[Data entries]
========================
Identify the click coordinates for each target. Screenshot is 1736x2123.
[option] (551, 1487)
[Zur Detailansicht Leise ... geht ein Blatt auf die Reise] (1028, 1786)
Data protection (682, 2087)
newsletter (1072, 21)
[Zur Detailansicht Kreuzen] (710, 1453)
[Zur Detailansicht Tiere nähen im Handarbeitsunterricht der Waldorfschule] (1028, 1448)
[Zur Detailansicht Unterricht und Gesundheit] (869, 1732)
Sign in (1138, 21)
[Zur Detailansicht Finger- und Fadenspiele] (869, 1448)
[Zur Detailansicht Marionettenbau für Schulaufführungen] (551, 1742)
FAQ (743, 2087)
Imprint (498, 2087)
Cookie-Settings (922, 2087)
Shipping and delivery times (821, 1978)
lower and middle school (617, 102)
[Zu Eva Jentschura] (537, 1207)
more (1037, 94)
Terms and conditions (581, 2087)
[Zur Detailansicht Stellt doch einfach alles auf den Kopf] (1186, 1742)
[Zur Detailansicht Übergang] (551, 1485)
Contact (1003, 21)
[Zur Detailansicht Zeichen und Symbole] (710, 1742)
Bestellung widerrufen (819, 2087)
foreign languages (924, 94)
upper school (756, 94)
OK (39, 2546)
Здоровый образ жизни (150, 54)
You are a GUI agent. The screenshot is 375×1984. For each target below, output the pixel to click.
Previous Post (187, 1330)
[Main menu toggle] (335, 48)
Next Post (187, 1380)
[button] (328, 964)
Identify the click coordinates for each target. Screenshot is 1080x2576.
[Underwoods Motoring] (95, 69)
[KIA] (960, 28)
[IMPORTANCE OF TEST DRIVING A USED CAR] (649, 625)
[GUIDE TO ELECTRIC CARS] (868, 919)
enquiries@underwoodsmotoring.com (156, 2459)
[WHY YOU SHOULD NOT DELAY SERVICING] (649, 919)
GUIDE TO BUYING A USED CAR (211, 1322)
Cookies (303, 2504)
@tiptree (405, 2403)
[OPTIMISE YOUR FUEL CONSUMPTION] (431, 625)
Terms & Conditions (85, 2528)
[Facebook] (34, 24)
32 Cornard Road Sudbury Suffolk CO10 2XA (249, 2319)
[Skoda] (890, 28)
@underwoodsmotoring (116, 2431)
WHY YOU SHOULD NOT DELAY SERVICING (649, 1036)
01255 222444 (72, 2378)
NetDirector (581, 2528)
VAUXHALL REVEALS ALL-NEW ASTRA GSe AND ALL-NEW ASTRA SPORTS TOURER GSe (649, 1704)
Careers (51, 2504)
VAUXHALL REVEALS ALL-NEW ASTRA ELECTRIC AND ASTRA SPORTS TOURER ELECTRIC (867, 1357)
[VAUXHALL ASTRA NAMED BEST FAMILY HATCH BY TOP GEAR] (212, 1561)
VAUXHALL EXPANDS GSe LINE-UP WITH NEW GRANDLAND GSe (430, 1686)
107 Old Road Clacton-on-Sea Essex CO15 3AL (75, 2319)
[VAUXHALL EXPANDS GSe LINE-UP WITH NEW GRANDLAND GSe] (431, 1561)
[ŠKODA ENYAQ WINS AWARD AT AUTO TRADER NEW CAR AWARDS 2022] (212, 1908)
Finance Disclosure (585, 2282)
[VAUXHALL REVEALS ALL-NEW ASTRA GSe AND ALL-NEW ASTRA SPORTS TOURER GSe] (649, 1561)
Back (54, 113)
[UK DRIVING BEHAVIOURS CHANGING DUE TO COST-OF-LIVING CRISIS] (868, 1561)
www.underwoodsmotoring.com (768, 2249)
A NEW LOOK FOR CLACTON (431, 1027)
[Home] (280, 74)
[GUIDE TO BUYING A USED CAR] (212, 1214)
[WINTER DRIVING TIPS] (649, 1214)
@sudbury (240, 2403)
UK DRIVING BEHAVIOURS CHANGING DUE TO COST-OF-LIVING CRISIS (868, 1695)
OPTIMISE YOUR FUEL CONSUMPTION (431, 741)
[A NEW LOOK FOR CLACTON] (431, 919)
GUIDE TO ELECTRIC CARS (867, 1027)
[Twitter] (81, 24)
========================
* EXERCISE INSTRUCTIONS: Reproduce exactly, and only, the lines from the start of the entries through the one that contains "Sign in (1138, 21)".

* RESULT:
Identify the click coordinates for each target. Screenshot is 1736x2123.
[option] (551, 1487)
[Zur Detailansicht Leise ... geht ein Blatt auf die Reise] (1028, 1786)
Data protection (682, 2087)
newsletter (1072, 21)
[Zur Detailansicht Kreuzen] (710, 1453)
[Zur Detailansicht Tiere nähen im Handarbeitsunterricht der Waldorfschule] (1028, 1448)
[Zur Detailansicht Unterricht und Gesundheit] (869, 1732)
Sign in (1138, 21)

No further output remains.